Publié le 08/10/2013 par Anne Feuillère / Catégorie: Critique

Quelques personnages en quête d'auteur 

Errance de quatre trentenaires en mal de vivre, Tokyo Anyway de Camille Meynard est un premier long métrage en mode mineur, qui sans vouloir faire le portrait d'une génération, n'en donne pas moins une représentation d'une tristesse sans fond. On le découvrait dans la compétition Emile Cantillon au Festival du Film Francophone de Namur.

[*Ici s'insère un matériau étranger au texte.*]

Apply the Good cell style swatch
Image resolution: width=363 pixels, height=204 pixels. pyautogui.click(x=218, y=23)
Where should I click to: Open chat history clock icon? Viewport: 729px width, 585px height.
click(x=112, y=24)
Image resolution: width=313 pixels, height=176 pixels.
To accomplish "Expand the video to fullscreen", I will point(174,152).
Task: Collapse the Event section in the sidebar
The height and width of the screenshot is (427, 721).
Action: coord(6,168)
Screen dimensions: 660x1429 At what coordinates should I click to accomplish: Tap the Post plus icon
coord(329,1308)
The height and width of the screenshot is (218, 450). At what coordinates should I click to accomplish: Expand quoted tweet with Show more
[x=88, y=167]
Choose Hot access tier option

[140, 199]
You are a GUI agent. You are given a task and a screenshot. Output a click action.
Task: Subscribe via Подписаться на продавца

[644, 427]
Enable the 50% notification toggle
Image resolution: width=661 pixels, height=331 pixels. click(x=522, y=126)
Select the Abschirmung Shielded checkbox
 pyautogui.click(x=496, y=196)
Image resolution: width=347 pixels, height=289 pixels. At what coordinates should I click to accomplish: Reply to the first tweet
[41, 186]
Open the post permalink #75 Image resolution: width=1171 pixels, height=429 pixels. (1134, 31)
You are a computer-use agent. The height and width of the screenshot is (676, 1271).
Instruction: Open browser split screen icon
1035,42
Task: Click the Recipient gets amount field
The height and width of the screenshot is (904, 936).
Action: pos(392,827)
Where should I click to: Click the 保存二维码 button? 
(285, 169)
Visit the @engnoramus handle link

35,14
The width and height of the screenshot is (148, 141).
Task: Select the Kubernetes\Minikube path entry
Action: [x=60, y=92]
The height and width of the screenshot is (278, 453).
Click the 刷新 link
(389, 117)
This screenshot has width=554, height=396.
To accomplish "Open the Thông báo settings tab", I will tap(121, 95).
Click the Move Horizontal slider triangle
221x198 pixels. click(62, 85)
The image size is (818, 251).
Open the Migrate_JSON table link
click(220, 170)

Conçu à partir d'un travail collectif d'improvisation, le film est sans doute une expérience intéressante et il tient sa barre grâce à pas mal de fraîcheur, à des comédiens talentueux, et à une caméra solide. Mais comme ses personnages en quête de sens, Tokyo Anyway fait surtout du surplace et patine dans son portrait au final plutôt triste d'une génération désabusée.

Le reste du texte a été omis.